Confrontado com uma mudança de carreira involuntária, deu prioridade a encontrar um emprego em que também pudesse passar tempo com o filho pequeno. Foi então que começou por comprar algumas cabras a Francesc Teixidó, depois de o conhecer numa festa.
Além da possibilidade de levar o filho consigo, Pedro Alba diz que adora consumir leite e carne de alta qualidade, mas detesta lidar com a burocracia.
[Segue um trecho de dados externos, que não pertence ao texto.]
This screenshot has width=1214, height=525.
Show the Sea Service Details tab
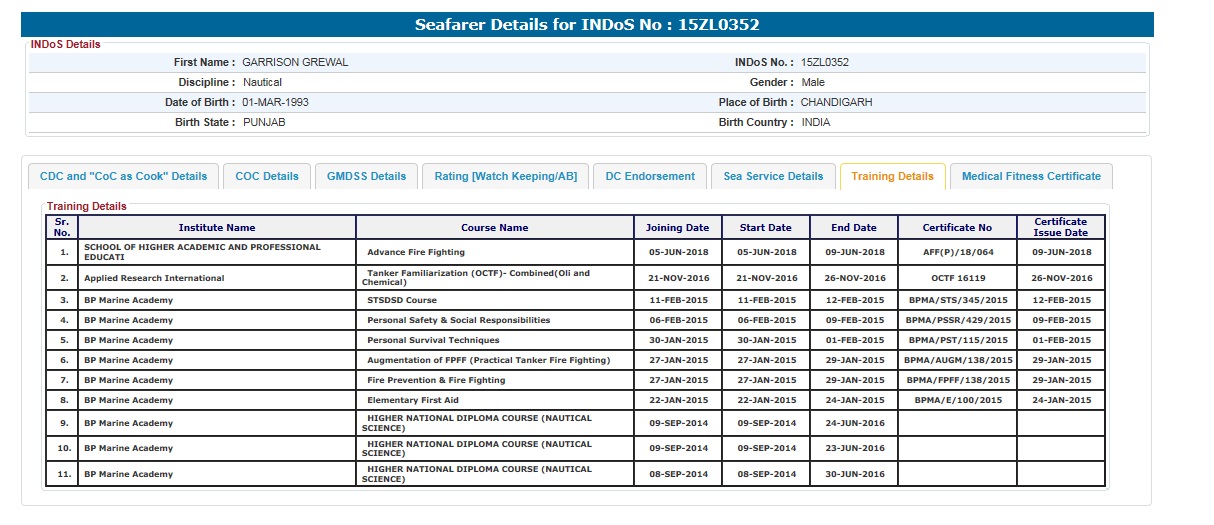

Os criadores de cabras são pagos não só pelos municípios que utilizam os serviços de pastoreio, mas também pelos produtores de queijo, que valorizam particularmente o leite das cabras nómadas.
No entanto, estas fontes de rendimento também significam que Teixidó e Alba têm de lidar com mais burocracia relacionada com impostos e regulamentos sanitários.
Os animais em constante movimento consomem uma grande variedade de plantas e não necessitam de ração suplementar, como alfafa, o que resulta numa coalhada mais doce, gordurosa e rica em proteínas, com um rendimento maior e sabores que mudam consoante a estação do ano, explicam os dois pastores.
“O que parecia ser uma desvantagem no início tornou-se a nossa principal força”, diz Teixido, referindo-se à falta de residência fixa das cabras.
A maior parte da receita proveniente da venda de leite e dos municípios que pagam pelo programa de prevenção de incêndios florestais é gasta na aquisição de equipamentos melhores.
No fim das contas, nenhum dos dois está nisto pelo dinheiro. “Se contar as horas, não compensa”, diz Pedro Alba. “Fazemos isto porque acreditamos em outro modo de vida e de gestão da terra.”